Collected data:
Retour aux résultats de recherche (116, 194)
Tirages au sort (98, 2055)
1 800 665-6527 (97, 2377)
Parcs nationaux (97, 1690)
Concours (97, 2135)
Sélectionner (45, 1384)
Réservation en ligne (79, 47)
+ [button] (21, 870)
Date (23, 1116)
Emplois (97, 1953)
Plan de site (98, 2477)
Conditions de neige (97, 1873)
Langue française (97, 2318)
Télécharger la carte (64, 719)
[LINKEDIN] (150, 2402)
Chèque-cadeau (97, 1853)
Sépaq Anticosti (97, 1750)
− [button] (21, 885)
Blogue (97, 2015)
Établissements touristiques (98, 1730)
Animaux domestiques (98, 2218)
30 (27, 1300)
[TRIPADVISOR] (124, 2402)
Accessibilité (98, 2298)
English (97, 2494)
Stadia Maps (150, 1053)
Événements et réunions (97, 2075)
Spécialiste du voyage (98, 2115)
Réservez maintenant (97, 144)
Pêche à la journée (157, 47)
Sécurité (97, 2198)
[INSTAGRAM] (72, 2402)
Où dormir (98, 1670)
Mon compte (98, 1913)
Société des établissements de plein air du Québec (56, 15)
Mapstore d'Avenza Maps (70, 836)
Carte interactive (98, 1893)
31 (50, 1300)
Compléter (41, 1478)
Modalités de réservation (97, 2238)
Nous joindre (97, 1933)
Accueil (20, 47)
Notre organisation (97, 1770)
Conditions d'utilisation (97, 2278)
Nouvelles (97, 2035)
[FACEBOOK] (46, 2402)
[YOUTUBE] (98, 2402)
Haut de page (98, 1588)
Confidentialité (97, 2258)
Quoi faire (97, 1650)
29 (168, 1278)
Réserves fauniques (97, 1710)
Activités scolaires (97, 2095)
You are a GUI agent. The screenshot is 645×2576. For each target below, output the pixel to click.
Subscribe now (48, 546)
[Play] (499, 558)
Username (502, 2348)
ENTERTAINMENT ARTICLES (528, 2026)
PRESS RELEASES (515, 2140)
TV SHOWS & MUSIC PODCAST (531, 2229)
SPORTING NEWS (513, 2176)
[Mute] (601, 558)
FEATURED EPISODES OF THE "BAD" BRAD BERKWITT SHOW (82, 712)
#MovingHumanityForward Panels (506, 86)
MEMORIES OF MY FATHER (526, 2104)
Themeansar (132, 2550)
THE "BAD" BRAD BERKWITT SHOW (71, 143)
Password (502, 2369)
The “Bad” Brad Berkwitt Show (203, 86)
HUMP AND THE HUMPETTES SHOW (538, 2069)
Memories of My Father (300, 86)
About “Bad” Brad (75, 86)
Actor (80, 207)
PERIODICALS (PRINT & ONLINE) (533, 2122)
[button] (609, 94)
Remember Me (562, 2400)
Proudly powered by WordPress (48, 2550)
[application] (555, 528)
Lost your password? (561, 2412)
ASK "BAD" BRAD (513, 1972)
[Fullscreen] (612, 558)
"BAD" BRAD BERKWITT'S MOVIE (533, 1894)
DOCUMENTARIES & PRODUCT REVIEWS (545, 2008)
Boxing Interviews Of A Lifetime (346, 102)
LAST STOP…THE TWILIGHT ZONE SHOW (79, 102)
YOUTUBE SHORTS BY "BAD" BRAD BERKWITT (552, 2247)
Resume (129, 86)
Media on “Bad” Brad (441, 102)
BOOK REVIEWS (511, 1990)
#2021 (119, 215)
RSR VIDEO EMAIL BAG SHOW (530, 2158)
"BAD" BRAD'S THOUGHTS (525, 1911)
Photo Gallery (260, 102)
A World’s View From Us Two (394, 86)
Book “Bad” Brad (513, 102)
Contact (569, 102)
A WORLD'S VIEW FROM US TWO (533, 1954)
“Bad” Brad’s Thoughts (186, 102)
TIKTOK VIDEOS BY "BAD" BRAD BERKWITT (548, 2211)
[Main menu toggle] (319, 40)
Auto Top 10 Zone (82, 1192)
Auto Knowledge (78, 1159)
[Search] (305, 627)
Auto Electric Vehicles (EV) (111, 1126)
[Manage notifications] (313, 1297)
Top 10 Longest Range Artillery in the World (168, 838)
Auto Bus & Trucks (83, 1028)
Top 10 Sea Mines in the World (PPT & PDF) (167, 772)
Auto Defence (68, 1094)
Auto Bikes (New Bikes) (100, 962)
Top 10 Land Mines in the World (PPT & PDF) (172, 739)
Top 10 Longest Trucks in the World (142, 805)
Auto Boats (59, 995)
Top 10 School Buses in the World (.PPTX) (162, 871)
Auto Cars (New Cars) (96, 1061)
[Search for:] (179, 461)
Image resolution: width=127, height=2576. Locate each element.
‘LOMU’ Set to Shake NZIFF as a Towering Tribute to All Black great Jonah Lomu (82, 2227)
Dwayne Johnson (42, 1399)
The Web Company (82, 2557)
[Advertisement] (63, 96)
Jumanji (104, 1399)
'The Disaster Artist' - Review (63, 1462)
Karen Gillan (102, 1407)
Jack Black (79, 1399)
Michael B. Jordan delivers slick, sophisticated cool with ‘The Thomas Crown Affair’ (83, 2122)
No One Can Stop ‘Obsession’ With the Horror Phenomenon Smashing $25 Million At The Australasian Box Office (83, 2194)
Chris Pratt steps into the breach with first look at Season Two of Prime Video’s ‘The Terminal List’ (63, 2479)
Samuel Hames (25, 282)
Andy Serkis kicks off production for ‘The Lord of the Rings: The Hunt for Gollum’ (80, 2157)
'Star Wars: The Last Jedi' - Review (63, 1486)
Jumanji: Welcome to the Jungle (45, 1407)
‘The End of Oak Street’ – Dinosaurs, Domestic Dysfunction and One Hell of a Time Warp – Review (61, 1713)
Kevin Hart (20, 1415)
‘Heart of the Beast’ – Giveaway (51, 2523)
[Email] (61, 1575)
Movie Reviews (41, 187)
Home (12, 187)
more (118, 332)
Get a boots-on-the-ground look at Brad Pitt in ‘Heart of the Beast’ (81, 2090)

> **Task description**
All lines in the records that contain "Auto" are to be copied and returned.

> **Reply to the exercise**
Auto Top 10 Zone (82, 1192)
Auto Knowledge (78, 1159)
Auto Electric Vehicles (EV) (111, 1126)
Auto Bus & Trucks (83, 1028)
Auto Defence (68, 1094)
Auto Bikes (New Bikes) (100, 962)
Auto Boats (59, 995)
Auto Cars (New Cars) (96, 1061)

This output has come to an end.